The round of escalation in the Gaza Strip wasn’t even over when Hezbollah leader Sheikh Hassan Nasrallah was already rushing to threaten another round on the northern border if Israel did not comply with his demands about the maritime border. His threats of war were only one of the reasons why this summer has been a particularly hot one, even before we shifted into high gear in the Knesset election.
But the weather isn’t making things easy, either. This summer saw record-breaking heat indices, and fleeing to Europe isn’t an option either because of the unprecedented heat waves throughout the continent. But for most Israelis, this was nothing more than a passing nuisance, one that air conditioning or a visit to the pool or beach can make bearable. Even the warnings we’ve gotten used to that the country is drying up and calls to save water aren’t making any impression. It seems that in Israel there is no lack of potable war or water for agriculture thanks to the desalination facilities built in the past decade.
Still, there is reason to worry, and not only about what lies ahead, but about what is happening all around us, outside our little piece of land, which seems to be paradise – a desert oasis.
In the Middle East, the climate crisis is not a far-distant prospect, but something happening now and creating real damage. Temperatures of over 50 degrees Celsius (122F) have been recorded in the Persian Gulf, Iran, and southern Iraq, and experts think that the future could see temperatures of 60C (140F) or even higher. In the United Arab Emirates, like Israel, people can seek haven in air-conditioned buildings, but not so much in large sections of the region, where there is no steady supply of electricity or water to homes. In the not-too-distant future large parts of the region will become unlivable for humans, forcing millions to abandon their homes and migrate north in search of other places to live, food, and work.
In our region, water is becoming a scarce and precious resource. The long-term droughts combine with heat waves to dry up the rivers and water reservoirs on which much of the region’s population depend. In Syria, weather disasters have led to economic distress that led to a bloody civil war in which half a million Syrian citizens lost their homes. The future isn’t looking bright for those who survived the war and stayed in the country, either.
Egypt, below the Nile, is no longer able to depend on the river like it used to. In addition to the climate damage, Ethiopia has built the Renaissance Dam near the source of the water, prompting Egypt to threaten war for fear that the dam would hurt the amount of water that flows into the Nile, depriving 100 million Egyptians of their potable water.
Jordan, Israel’s neighbor, is also in greater distress than it has ever been. The refugees from Syria and those from Iraq who preceded them have increased Jordan’s population from 7 million to 11 million. Jordan constantly faces shortages of water, and heat waves are increasing that shortage because they are drying up the kingdom’s reservoirs.
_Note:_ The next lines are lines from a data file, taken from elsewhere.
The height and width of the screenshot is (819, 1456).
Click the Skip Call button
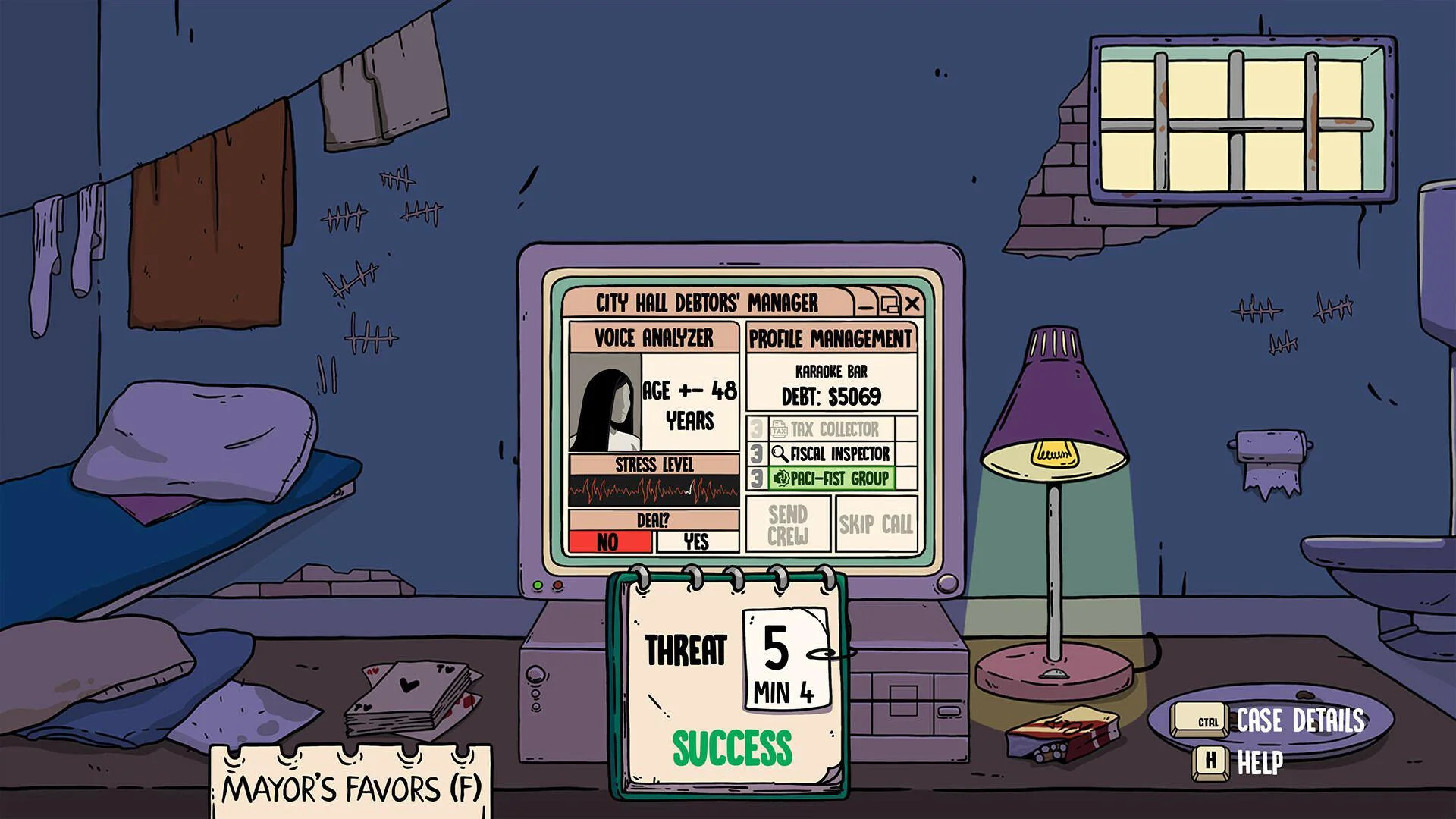click(x=875, y=525)
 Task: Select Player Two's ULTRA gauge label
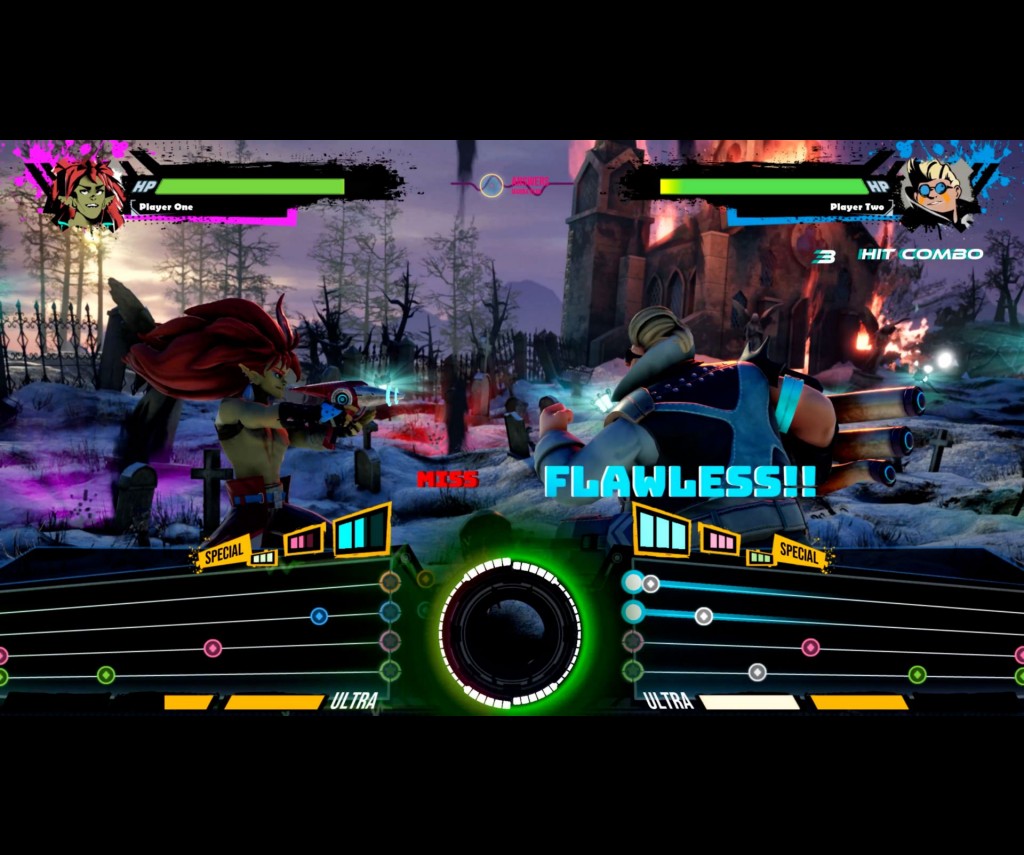tap(669, 701)
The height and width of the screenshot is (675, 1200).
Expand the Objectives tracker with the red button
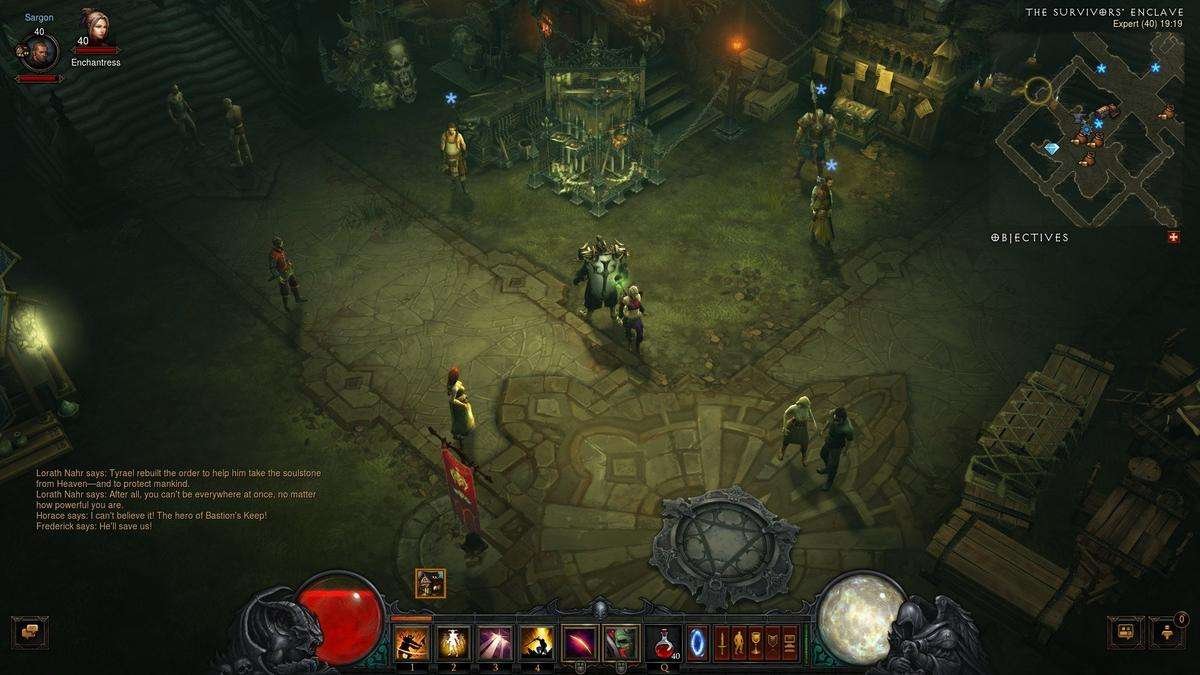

This crisis situation applies to most of the countries in the region, from Yemen to Iran to Oman and Lebanon.
The Middle East is turning into a disaster area, due in part to actions by humans, oppressive, corrupt, and failed regimes, but also in part due to climate change fallout.
This reality gives Israel an opportunity to anchor its status in the region as a leading nation, technologically as well as militarily, and help its allies with water supply and advanced technology. But the crisis itself is beyond Israel’s powers to contain, so it must be on guard in light of the possible instability in many Arab nations, which could affect what happens on our borders. Either way, we are no longer a villa in the jungle, but an oasis in the heart of the desert.